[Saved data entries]
════
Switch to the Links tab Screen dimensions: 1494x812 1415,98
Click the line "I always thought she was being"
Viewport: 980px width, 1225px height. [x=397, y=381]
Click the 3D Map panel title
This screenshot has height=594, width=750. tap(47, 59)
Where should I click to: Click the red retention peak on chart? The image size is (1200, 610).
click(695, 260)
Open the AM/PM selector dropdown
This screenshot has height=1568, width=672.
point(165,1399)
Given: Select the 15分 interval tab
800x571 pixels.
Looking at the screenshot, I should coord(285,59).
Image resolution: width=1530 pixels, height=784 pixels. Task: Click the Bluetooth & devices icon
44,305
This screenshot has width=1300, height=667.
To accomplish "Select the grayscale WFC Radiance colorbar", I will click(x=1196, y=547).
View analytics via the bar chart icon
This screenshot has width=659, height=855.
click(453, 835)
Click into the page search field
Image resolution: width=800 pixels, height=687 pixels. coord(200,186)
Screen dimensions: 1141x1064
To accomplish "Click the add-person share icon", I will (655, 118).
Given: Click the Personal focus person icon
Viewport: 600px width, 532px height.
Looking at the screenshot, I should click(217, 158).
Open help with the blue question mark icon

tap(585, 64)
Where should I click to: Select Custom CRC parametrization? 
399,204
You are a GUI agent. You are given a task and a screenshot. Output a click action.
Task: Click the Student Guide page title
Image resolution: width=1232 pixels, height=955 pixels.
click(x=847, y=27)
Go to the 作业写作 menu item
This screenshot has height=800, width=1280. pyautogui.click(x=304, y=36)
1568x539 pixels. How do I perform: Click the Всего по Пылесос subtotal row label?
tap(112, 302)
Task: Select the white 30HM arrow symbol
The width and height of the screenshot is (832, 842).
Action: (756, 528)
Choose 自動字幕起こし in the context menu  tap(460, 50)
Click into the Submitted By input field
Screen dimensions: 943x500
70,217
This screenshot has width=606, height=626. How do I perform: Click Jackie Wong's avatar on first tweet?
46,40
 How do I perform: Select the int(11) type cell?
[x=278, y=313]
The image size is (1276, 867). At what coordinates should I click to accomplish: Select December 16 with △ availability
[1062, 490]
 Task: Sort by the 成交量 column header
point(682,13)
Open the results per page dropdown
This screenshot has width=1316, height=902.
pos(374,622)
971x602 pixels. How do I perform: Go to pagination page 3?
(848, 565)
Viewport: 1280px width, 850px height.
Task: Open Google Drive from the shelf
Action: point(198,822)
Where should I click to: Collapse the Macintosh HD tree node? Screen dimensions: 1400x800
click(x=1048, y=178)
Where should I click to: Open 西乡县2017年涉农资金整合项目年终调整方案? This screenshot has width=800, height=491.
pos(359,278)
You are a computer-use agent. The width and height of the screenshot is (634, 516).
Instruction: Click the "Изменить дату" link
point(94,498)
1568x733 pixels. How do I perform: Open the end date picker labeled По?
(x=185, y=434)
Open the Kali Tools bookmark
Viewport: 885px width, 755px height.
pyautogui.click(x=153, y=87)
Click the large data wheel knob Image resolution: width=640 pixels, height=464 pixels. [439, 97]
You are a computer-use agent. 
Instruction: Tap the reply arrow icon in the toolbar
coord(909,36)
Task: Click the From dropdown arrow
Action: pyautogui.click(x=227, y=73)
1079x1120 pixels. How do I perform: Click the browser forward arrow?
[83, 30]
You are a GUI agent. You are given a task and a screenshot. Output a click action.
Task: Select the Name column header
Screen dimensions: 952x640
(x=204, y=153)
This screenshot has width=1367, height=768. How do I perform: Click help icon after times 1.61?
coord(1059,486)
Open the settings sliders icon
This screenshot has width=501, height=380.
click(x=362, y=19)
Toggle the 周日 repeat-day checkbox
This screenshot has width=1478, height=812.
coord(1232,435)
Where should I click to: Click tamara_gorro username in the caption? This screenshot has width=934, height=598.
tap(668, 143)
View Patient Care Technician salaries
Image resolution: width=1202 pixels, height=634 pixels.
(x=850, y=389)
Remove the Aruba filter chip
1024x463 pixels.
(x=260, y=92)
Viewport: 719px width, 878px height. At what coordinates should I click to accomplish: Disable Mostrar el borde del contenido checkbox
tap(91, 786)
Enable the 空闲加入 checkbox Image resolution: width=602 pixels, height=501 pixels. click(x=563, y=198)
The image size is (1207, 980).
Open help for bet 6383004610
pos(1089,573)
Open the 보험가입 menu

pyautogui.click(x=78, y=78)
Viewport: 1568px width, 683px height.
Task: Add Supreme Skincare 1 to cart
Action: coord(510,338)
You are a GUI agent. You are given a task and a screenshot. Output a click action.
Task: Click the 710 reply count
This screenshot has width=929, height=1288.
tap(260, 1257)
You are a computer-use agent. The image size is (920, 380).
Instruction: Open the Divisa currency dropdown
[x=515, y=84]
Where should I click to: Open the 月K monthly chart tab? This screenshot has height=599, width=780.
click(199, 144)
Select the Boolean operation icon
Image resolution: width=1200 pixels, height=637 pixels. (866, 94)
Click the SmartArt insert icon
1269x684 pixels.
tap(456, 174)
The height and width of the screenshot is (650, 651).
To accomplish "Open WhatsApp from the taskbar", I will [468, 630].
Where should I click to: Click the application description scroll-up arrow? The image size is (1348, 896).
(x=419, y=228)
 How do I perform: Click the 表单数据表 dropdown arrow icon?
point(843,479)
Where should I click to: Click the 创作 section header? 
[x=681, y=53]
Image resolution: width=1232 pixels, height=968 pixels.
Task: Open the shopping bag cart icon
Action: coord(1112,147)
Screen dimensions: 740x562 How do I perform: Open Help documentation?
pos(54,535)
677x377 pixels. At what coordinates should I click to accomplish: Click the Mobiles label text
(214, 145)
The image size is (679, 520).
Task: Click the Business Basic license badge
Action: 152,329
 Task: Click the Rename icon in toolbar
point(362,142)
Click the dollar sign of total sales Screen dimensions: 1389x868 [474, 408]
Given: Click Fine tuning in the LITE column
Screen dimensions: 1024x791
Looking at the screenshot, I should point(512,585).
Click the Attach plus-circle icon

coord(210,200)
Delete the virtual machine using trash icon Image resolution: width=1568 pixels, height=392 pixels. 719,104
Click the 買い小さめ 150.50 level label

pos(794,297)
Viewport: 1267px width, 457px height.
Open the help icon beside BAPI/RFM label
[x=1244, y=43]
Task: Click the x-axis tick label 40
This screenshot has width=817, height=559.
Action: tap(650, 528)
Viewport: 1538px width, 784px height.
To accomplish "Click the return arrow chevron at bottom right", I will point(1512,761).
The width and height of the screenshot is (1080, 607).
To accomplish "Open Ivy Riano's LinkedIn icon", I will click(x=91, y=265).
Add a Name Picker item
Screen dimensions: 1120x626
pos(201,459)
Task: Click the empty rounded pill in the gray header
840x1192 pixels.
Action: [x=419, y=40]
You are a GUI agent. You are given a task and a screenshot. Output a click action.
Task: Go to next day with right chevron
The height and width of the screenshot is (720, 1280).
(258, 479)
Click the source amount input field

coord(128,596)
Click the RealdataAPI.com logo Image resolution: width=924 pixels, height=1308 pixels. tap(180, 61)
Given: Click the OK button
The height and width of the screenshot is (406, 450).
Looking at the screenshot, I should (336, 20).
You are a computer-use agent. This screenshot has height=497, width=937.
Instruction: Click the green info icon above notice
════
* EXERCISE REQUIREMENTS:
An exact repetition of all the records above is required.

* ANSWER SPACE:
Switch to the Links tab Screen dimensions: 1494x812 1415,98
Click the line "I always thought she was being"
Viewport: 980px width, 1225px height. [x=397, y=381]
Click the 3D Map panel title
This screenshot has height=594, width=750. tap(47, 59)
Where should I click to: Click the red retention peak on chart? The image size is (1200, 610).
click(695, 260)
Open the AM/PM selector dropdown
This screenshot has height=1568, width=672.
point(165,1399)
Given: Select the 15分 interval tab
800x571 pixels.
Looking at the screenshot, I should coord(285,59).
Image resolution: width=1530 pixels, height=784 pixels. Task: Click the Bluetooth & devices icon
44,305
This screenshot has width=1300, height=667.
To accomplish "Select the grayscale WFC Radiance colorbar", I will click(x=1196, y=547).
View analytics via the bar chart icon
This screenshot has width=659, height=855.
click(453, 835)
Click into the page search field
Image resolution: width=800 pixels, height=687 pixels. coord(200,186)
Screen dimensions: 1141x1064
To accomplish "Click the add-person share icon", I will (655, 118).
Given: Click the Personal focus person icon
Viewport: 600px width, 532px height.
Looking at the screenshot, I should click(217, 158).
Open help with the blue question mark icon

tap(585, 64)
Where should I click to: Select Custom CRC parametrization? 
399,204
You are a GUI agent. You are given a task and a screenshot. Output a click action.
Task: Click the Student Guide page title
Image resolution: width=1232 pixels, height=955 pixels.
click(x=847, y=27)
Go to the 作业写作 menu item
This screenshot has height=800, width=1280. pyautogui.click(x=304, y=36)
1568x539 pixels. How do I perform: Click the Всего по Пылесос subtotal row label?
tap(112, 302)
Task: Select the white 30HM arrow symbol
The width and height of the screenshot is (832, 842).
Action: (756, 528)
Choose 自動字幕起こし in the context menu  tap(460, 50)
Click into the Submitted By input field
Screen dimensions: 943x500
70,217
This screenshot has width=606, height=626. How do I perform: Click Jackie Wong's avatar on first tweet?
46,40
 How do I perform: Select the int(11) type cell?
[x=278, y=313]
The image size is (1276, 867). At what coordinates should I click to accomplish: Select December 16 with △ availability
[1062, 490]
 Task: Sort by the 成交量 column header
point(682,13)
Open the results per page dropdown
This screenshot has width=1316, height=902.
pos(374,622)
971x602 pixels. How do I perform: Go to pagination page 3?
(848, 565)
Viewport: 1280px width, 850px height.
Task: Open Google Drive from the shelf
Action: point(198,822)
Where should I click to: Collapse the Macintosh HD tree node? Screen dimensions: 1400x800
click(x=1048, y=178)
Where should I click to: Open 西乡县2017年涉农资金整合项目年终调整方案? This screenshot has width=800, height=491.
pos(359,278)
You are a computer-use agent. The width and height of the screenshot is (634, 516).
Instruction: Click the "Изменить дату" link
point(94,498)
1568x733 pixels. How do I perform: Open the end date picker labeled По?
(x=185, y=434)
Open the Kali Tools bookmark
Viewport: 885px width, 755px height.
pyautogui.click(x=153, y=87)
Click the large data wheel knob Image resolution: width=640 pixels, height=464 pixels. [439, 97]
You are a computer-use agent. 
Instruction: Tap the reply arrow icon in the toolbar
coord(909,36)
Task: Click the From dropdown arrow
Action: pyautogui.click(x=227, y=73)
1079x1120 pixels. How do I perform: Click the browser forward arrow?
[83, 30]
You are a GUI agent. You are given a task and a screenshot. Output a click action.
Task: Select the Name column header
Screen dimensions: 952x640
(x=204, y=153)
This screenshot has width=1367, height=768. How do I perform: Click help icon after times 1.61?
coord(1059,486)
Open the settings sliders icon
This screenshot has width=501, height=380.
click(x=362, y=19)
Toggle the 周日 repeat-day checkbox
This screenshot has width=1478, height=812.
coord(1232,435)
Where should I click to: Click tamara_gorro username in the caption? This screenshot has width=934, height=598.
tap(668, 143)
View Patient Care Technician salaries
Image resolution: width=1202 pixels, height=634 pixels.
(x=850, y=389)
Remove the Aruba filter chip
1024x463 pixels.
(x=260, y=92)
Viewport: 719px width, 878px height. At what coordinates should I click to accomplish: Disable Mostrar el borde del contenido checkbox
tap(91, 786)
Enable the 空闲加入 checkbox Image resolution: width=602 pixels, height=501 pixels. click(x=563, y=198)
The image size is (1207, 980).
Open help for bet 6383004610
pos(1089,573)
Open the 보험가입 menu

pyautogui.click(x=78, y=78)
Viewport: 1568px width, 683px height.
Task: Add Supreme Skincare 1 to cart
Action: coord(510,338)
You are a GUI agent. You are given a task and a screenshot. Output a click action.
Task: Click the 710 reply count
This screenshot has width=929, height=1288.
tap(260, 1257)
You are a computer-use agent. The image size is (920, 380).
Instruction: Open the Divisa currency dropdown
[x=515, y=84]
Where should I click to: Open the 月K monthly chart tab? This screenshot has height=599, width=780.
click(199, 144)
Select the Boolean operation icon
Image resolution: width=1200 pixels, height=637 pixels. (866, 94)
Click the SmartArt insert icon
1269x684 pixels.
tap(456, 174)
The height and width of the screenshot is (650, 651).
To accomplish "Open WhatsApp from the taskbar", I will [468, 630].
Where should I click to: Click the application description scroll-up arrow? The image size is (1348, 896).
(x=419, y=228)
 How do I perform: Click the 表单数据表 dropdown arrow icon?
point(843,479)
Where should I click to: Click the 创作 section header? 
[x=681, y=53]
Image resolution: width=1232 pixels, height=968 pixels.
Task: Open the shopping bag cart icon
Action: coord(1112,147)
Screen dimensions: 740x562 How do I perform: Open Help documentation?
pos(54,535)
677x377 pixels. At what coordinates should I click to accomplish: Click the Mobiles label text
(214, 145)
The image size is (679, 520).
Task: Click the Business Basic license badge
Action: 152,329
 Task: Click the Rename icon in toolbar
point(362,142)
Click the dollar sign of total sales Screen dimensions: 1389x868 [474, 408]
Given: Click Fine tuning in the LITE column
Screen dimensions: 1024x791
Looking at the screenshot, I should point(512,585).
Click the Attach plus-circle icon

coord(210,200)
Delete the virtual machine using trash icon Image resolution: width=1568 pixels, height=392 pixels. 719,104
Click the 買い小さめ 150.50 level label

pos(794,297)
Viewport: 1267px width, 457px height.
Open the help icon beside BAPI/RFM label
[x=1244, y=43]
Task: Click the x-axis tick label 40
This screenshot has width=817, height=559.
Action: tap(650, 528)
Viewport: 1538px width, 784px height.
To accomplish "Click the return arrow chevron at bottom right", I will point(1512,761).
The width and height of the screenshot is (1080, 607).
To accomplish "Open Ivy Riano's LinkedIn icon", I will click(x=91, y=265).
Add a Name Picker item
Screen dimensions: 1120x626
pos(201,459)
Task: Click the empty rounded pill in the gray header
840x1192 pixels.
Action: [x=419, y=40]
You are a GUI agent. You are given a task and a screenshot. Output a click action.
Task: Go to next day with right chevron
The height and width of the screenshot is (720, 1280).
(258, 479)
Click the source amount input field

coord(128,596)
Click the RealdataAPI.com logo Image resolution: width=924 pixels, height=1308 pixels. tap(180, 61)
Given: Click the OK button
The height and width of the screenshot is (406, 450).
Looking at the screenshot, I should (336, 20).
You are a computer-use agent. This screenshot has height=497, width=937.
Instruction: Click the green info icon above notice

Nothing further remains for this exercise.